Journal of Engineering Research and Reports

Natural resource scarcity and demolition waste suggest that recycled stone aggregates to be used instead of fresh aggregates as an alternatives. Recycled aggregate provides less strength to concrete than natural aggregate. Fiber such as steel fibers can be added to concrete at a low percentage volumetric addition to fill the strength gap. The purpose of this study is to investigate the flexural behaviors of recycled stone aggregate concrete using steel fiber with a length of 30 mm by volume fractions of 0.45%, 0.90%, 1.35%, and 1.80% of concrete. Coarse aggregates specially recycled stone was obtained from demolished concrete structures and laboratory waste. The desired concrete strength was 30 MPa and the water to cement ratio of 0.46 were chosen based on the mix design, and such concrete was expected to be used for structural beams. The slump test was carried out to ensure the workability of the designed concrete. Compressive strength of cubes was measured at 7 and 28 days. From mean compressive strength, deviation, coefficient of variance (COV), standard error, and lower and greater range of 95% confidence interval analysis, it is found that 1.35% of steel fiber can be used as optimal percentage along with 100% recycled aggregate. Finally, for large scale beams, a combination of recycled stone aggregate and an optimal percentage of steel fiber was used to evaluate flexural behaviors such as first cracking load, ultimate load, load-deflection behavior, and cracking pattern for future practical application.

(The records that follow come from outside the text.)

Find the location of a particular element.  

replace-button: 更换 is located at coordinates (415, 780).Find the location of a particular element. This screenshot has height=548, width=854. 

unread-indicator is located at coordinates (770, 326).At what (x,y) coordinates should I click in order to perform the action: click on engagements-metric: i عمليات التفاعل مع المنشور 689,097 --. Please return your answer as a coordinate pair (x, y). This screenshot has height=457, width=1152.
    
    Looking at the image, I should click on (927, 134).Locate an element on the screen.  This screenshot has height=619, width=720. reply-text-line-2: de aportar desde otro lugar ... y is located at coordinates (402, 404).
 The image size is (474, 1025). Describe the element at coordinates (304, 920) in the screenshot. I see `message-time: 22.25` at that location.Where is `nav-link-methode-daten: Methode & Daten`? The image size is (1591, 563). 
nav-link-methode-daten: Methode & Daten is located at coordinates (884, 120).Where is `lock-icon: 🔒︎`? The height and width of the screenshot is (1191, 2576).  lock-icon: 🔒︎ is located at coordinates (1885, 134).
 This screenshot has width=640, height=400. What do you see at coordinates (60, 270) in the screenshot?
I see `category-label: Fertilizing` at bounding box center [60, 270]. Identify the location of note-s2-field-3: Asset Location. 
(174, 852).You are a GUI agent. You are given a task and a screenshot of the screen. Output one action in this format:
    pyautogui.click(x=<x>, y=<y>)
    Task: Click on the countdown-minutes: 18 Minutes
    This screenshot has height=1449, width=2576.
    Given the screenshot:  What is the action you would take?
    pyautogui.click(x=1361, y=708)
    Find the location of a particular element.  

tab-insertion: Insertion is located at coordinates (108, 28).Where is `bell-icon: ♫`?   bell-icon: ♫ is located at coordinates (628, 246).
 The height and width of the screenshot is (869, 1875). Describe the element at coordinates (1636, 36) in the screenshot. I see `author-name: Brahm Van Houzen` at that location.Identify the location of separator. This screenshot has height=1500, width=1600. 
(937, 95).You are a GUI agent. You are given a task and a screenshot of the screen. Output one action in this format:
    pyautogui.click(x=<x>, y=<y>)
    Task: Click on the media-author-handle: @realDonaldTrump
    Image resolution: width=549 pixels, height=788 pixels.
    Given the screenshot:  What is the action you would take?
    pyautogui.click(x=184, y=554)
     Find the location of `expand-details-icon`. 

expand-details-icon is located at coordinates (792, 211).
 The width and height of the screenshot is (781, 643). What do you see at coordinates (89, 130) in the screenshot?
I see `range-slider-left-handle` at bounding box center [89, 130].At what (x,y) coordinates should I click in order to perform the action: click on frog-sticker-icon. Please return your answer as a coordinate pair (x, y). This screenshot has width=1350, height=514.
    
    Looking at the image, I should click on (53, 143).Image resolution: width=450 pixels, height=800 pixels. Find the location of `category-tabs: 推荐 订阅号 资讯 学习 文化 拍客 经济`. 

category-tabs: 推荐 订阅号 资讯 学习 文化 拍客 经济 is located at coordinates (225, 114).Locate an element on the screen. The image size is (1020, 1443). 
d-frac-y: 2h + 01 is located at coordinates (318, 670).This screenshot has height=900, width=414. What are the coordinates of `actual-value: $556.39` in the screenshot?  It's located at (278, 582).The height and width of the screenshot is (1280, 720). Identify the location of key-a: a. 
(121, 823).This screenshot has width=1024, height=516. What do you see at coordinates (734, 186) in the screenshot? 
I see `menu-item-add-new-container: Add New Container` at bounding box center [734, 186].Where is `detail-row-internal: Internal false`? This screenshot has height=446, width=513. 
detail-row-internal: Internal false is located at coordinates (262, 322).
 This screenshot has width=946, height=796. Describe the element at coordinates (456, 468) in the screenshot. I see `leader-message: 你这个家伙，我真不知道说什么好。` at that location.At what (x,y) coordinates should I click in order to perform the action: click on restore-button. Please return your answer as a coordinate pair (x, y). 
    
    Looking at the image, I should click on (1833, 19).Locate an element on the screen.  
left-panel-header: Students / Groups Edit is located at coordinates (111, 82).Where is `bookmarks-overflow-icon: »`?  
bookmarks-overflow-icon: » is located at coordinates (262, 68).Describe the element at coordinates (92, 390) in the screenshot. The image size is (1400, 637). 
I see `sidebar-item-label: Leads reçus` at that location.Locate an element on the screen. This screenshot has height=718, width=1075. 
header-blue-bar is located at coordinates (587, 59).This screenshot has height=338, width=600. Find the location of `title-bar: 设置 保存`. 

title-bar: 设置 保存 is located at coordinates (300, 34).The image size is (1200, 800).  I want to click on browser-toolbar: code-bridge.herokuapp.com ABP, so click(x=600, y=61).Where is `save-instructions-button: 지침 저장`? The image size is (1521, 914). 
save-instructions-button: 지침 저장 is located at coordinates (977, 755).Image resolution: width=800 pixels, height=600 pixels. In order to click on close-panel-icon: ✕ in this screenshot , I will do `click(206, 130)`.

When compared to the reference specimen, the first cracking load and ultimate load bearing capacity of the beam strengthened with steel fiber increased by 11.60% and 14% compared to reference beam with 0% fiber content. Furthermore, the degrees of diagonal tension cracking in strengthened beams were less severe than reference beam. To summarize, optimal dosages of steel fiber with recycled stone can provide sufficient flexural performances of recycled stone aggregate concrete beams.